## What you have to do
Below are the records. Retype exactly the lines between the lines holding "1137x639 pixels." and "This screenshot has height=409, width=730.", inclusive.

[Stored data]
- - - - -
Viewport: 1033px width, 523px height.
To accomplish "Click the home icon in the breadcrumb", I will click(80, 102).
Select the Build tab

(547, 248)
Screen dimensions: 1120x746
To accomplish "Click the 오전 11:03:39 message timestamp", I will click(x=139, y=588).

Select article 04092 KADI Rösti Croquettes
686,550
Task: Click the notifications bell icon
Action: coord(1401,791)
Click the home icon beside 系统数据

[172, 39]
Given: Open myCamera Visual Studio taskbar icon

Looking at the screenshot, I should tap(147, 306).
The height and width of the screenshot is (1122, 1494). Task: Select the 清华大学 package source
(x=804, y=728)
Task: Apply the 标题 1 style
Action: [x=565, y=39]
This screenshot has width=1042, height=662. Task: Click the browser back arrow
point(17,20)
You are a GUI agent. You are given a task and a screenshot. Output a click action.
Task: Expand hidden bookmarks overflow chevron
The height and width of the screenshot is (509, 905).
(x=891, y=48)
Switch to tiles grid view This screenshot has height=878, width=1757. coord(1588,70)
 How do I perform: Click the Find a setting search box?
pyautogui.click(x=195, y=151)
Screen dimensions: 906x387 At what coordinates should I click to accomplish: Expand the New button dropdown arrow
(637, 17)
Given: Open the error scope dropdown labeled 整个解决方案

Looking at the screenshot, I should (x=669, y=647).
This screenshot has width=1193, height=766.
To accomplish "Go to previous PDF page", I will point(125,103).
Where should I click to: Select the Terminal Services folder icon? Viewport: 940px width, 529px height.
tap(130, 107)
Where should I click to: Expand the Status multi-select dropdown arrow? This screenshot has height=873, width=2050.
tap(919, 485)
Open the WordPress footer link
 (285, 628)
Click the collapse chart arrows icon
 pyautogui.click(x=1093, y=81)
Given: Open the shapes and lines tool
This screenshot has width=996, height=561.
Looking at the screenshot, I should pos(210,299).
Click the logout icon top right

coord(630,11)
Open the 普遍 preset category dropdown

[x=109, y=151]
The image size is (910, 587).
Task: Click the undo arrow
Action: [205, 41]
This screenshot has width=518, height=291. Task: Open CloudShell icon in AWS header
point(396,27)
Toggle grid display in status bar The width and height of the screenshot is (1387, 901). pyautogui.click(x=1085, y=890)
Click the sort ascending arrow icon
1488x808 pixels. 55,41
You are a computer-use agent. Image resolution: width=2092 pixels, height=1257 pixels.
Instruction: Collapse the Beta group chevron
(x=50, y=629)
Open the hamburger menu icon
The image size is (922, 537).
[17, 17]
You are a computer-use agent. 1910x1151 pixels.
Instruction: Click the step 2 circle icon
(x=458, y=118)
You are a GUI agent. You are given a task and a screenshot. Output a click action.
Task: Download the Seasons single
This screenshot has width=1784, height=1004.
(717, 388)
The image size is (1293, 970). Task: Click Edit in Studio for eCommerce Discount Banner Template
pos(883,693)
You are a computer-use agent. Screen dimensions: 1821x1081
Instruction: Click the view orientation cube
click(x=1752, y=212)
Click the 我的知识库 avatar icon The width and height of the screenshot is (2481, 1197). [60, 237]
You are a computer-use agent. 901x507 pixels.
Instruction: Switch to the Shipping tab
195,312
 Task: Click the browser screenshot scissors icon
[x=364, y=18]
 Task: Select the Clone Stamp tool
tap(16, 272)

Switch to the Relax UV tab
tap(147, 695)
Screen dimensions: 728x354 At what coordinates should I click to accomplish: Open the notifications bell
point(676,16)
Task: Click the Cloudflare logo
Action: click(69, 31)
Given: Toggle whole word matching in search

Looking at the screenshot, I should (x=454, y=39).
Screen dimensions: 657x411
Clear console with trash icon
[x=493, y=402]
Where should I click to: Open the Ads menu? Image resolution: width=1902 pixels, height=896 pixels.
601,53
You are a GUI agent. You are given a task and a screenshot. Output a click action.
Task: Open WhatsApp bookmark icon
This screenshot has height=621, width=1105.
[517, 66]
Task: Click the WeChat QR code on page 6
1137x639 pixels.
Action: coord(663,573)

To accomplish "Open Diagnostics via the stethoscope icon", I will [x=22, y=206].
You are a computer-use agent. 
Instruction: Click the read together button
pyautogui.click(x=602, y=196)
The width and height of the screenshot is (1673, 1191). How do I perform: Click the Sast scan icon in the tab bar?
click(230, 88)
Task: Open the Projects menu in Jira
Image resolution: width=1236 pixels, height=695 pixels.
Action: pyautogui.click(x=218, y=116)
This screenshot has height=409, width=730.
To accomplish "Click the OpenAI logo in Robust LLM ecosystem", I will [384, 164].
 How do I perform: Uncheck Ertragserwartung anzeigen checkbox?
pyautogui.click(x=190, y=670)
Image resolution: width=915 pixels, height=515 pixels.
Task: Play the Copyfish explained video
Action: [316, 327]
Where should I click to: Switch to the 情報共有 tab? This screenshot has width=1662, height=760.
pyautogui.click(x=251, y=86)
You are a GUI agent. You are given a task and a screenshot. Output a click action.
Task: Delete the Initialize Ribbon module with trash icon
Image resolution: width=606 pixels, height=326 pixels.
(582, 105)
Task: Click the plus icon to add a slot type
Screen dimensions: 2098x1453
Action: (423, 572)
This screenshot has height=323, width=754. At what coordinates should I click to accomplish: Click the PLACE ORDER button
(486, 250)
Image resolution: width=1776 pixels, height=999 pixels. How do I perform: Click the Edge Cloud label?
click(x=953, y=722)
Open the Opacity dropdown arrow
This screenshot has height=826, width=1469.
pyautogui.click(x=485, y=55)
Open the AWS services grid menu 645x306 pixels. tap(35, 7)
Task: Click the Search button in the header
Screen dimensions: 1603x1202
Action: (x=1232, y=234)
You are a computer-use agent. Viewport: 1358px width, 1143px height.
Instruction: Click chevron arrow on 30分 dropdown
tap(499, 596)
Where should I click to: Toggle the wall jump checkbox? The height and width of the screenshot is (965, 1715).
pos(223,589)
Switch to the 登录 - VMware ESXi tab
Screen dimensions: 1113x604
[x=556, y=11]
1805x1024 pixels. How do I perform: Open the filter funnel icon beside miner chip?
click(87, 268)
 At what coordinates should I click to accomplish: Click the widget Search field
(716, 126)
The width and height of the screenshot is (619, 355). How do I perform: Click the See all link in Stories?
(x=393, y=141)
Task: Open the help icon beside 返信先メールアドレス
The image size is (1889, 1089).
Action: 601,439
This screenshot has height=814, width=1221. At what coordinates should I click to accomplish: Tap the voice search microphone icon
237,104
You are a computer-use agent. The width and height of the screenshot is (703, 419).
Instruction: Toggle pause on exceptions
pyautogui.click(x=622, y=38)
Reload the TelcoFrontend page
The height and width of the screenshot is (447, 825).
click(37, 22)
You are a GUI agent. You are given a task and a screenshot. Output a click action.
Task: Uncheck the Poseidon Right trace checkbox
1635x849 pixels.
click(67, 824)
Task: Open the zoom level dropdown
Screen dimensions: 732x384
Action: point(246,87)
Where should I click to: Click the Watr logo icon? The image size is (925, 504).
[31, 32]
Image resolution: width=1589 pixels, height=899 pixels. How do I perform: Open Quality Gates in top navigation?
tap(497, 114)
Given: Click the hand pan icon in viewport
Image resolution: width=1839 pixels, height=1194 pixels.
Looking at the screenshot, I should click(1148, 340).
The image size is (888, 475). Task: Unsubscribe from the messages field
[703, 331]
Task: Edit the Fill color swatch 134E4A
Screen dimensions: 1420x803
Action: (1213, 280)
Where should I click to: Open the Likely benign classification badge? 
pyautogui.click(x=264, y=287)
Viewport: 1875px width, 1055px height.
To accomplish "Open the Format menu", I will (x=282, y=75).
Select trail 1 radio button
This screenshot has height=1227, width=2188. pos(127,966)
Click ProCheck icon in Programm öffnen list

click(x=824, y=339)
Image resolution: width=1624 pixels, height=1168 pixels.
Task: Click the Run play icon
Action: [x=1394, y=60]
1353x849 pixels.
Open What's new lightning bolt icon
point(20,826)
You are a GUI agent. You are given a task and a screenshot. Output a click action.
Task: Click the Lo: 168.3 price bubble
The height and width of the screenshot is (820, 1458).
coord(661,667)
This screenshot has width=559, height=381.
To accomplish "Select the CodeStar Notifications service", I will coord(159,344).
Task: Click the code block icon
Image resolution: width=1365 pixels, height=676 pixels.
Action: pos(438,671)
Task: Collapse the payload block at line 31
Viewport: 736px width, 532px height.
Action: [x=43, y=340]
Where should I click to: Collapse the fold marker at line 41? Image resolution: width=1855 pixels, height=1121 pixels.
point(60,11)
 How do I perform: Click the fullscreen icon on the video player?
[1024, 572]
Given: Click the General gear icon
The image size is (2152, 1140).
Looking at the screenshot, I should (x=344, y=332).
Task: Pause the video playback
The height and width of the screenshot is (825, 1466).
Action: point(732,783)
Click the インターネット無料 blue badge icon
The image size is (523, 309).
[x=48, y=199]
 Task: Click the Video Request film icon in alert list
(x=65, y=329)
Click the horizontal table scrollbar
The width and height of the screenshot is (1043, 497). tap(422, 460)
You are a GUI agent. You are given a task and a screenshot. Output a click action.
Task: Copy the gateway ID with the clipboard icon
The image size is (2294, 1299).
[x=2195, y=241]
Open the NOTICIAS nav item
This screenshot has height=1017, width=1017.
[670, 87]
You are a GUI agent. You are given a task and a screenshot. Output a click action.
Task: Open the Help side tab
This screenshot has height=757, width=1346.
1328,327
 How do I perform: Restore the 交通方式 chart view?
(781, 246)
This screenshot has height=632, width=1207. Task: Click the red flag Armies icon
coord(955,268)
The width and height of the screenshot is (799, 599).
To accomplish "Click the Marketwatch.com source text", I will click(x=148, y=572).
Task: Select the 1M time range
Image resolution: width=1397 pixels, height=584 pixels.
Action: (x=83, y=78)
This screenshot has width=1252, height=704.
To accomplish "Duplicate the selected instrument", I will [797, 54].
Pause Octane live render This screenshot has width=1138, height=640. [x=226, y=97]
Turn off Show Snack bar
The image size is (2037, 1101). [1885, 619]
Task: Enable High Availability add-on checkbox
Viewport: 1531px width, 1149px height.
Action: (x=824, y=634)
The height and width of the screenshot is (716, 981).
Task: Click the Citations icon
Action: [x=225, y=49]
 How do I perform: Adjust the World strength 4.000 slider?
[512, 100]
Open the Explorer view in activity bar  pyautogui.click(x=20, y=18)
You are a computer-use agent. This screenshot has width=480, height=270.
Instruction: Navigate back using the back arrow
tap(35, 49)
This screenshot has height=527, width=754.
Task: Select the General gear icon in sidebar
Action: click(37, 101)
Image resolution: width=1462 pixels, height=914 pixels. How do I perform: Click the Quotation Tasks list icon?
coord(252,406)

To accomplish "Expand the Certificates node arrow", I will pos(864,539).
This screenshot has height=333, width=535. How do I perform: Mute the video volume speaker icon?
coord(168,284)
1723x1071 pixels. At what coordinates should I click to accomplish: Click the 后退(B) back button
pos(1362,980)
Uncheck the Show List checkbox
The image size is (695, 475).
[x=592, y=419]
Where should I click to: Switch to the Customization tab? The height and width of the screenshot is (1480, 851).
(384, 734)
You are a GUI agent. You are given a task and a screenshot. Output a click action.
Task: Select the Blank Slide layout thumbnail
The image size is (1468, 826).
- - - - -
## Written response
1137x639 pixels.
Action: coord(663,573)

To accomplish "Open Diagnostics via the stethoscope icon", I will [x=22, y=206].
You are a computer-use agent. 
Instruction: Click the read together button
pyautogui.click(x=602, y=196)
The width and height of the screenshot is (1673, 1191). How do I perform: Click the Sast scan icon in the tab bar?
click(230, 88)
Task: Open the Projects menu in Jira
Image resolution: width=1236 pixels, height=695 pixels.
Action: pyautogui.click(x=218, y=116)
This screenshot has height=409, width=730.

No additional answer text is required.